Quoted passage
※ ※ ※

The search for one of life’s greatest goals, happiness, is what brings almost 1,200 students to one of Yale University’s most popular classes ever.
The class is called "Psychology and the Good Life." Psychology professor Laurie Santos teaches the class.
One in four Yale undergraduate students has registered to take it. It has the largest class registration size in Yale’s 317-year history.
So, why do so many students want this class? Santos says it is the hope that science can help students find peace among all the stresses and difficulties they face at college.
"Students report being more depressed than they have ever been in history at college,” she said.
Social science research has led to many new understandings of how people find happiness, Santos says.
"They really want to learn those insights in an empirical, science-driven way," she said of the students taking her happiness class.
Yale was founded in 1701. It is the third-oldest university in the United States. It has had many famous individuals as students, including presidents George H.W. Bush and George W. Bush, Supreme Court Justice Samuel Alito and actors Paul Newman and Meryl Streep.
Healthy body healthy mind
Santos said feelings of happiness are created through several things. Among them are socialization, exercise, meditation and plenty of sleep. She added that while many people may see money and possessions as goals in life, those things are not usually what make people most happy.
"Very happy people spend time with others, they prioritize time with their friends, time with their family.” Happy people even make time to talk to people who work at coffee shops, Santos added.

※ ※ ※

Record list
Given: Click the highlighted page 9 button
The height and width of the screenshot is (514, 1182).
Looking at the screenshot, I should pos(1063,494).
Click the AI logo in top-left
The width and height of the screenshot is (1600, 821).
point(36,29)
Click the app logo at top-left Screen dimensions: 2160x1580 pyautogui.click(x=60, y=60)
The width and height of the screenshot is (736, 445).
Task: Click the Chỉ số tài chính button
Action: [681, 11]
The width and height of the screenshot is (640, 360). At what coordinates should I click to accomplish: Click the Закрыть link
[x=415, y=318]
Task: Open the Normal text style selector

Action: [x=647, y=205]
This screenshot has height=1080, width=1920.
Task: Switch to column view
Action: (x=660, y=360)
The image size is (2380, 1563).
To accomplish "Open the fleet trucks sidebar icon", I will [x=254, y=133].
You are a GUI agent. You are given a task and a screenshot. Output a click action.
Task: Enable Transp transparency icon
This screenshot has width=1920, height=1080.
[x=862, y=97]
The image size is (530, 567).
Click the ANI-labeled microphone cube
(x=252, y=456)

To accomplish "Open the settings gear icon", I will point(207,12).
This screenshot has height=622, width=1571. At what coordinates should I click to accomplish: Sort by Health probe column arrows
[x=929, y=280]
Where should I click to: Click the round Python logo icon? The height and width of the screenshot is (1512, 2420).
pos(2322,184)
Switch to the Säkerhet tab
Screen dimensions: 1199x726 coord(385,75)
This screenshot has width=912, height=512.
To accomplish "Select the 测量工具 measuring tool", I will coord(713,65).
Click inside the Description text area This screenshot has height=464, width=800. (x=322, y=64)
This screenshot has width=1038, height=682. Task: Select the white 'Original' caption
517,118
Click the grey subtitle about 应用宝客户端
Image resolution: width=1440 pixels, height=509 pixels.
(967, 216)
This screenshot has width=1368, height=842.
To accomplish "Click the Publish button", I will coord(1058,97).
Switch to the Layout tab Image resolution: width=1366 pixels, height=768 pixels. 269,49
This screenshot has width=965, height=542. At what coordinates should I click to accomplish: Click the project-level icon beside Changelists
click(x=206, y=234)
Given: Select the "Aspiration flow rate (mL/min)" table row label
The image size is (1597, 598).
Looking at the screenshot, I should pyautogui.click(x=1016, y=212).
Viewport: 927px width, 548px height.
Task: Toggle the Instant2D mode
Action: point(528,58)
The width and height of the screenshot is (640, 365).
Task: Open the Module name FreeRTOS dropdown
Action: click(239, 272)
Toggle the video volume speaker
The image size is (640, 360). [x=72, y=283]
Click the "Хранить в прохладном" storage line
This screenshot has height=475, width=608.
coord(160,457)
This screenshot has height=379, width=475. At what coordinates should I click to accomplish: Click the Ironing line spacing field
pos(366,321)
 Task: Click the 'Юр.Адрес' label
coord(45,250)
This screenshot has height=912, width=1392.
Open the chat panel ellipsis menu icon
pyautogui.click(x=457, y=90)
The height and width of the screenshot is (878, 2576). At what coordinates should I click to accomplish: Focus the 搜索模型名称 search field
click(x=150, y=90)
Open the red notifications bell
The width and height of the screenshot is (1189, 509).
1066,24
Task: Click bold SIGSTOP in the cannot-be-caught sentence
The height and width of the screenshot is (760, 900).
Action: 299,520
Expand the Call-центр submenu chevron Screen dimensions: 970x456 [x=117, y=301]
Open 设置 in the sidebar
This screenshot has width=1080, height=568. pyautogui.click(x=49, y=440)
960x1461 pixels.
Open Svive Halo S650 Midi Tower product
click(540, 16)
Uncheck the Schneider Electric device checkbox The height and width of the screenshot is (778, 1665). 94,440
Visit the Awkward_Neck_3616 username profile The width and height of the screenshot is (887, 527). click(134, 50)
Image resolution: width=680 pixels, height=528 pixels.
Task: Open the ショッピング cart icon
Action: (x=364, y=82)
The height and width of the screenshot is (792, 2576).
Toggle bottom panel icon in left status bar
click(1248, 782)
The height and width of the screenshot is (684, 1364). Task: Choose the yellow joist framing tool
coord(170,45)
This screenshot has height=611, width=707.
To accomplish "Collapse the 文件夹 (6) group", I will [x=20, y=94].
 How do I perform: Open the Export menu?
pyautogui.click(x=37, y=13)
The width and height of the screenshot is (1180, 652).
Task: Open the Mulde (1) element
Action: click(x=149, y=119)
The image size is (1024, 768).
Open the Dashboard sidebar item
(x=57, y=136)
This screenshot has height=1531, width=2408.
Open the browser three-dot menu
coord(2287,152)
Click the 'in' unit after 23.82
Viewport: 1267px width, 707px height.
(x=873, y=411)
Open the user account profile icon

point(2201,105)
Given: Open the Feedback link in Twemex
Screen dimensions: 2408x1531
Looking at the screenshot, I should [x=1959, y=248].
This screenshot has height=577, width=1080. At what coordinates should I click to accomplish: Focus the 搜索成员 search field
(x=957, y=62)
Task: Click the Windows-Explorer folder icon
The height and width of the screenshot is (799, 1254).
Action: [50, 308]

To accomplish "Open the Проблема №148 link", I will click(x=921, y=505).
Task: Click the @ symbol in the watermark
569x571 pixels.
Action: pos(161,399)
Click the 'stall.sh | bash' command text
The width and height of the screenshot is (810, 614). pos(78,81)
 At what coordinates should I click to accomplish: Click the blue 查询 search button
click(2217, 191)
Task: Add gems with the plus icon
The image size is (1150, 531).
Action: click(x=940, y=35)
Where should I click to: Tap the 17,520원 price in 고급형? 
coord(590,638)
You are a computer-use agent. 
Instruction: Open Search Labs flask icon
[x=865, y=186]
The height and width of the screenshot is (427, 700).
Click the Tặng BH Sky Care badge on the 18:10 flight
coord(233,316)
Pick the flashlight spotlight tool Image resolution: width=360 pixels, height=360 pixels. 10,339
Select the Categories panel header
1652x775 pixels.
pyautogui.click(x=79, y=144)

※ ※ ※

Work to complete
1. In the article about Yale's happiness class, what share of Yale undergraduates has registered for the course?
2. Pick up the article about Yale's happiness class after its final sentence and carry it forward in the same style.
The items are unrelated to the article about Yale's happiness class and are a separate body of material.

Answer set
1. One in four.

2.
Santos also notes the psychological happening of "mis-wanting," which leads people to work towards the wrong goals in life.
"We work really hard to get a great salary or to buy this huge house," she said. "Those things are not going to make us as happy as we think."
School work for the happiness class, also known as Psyc 157, include showing more gratitude, performing acts of kindness and increasing social connections.
Because of the popularity of the class, it has been made publicly available -- for free – on the website Coursera.
The class is already helping Yale students like senior Rebekah Siliezar. She describes her mindset before taking the class.
"What's most pressing on our minds is grades, it's the next job, it's a potential salary after graduation," said Siliezar. Now, she said tries more to “focus on the present moment and the people around me."
I’m Phil Dierking.
This story was originally reported by Reuters News Agency. Phil Dierking adapted it using other media. Phil Dierking adapted it for VOA Learning English. Ashley Thompson was the editor.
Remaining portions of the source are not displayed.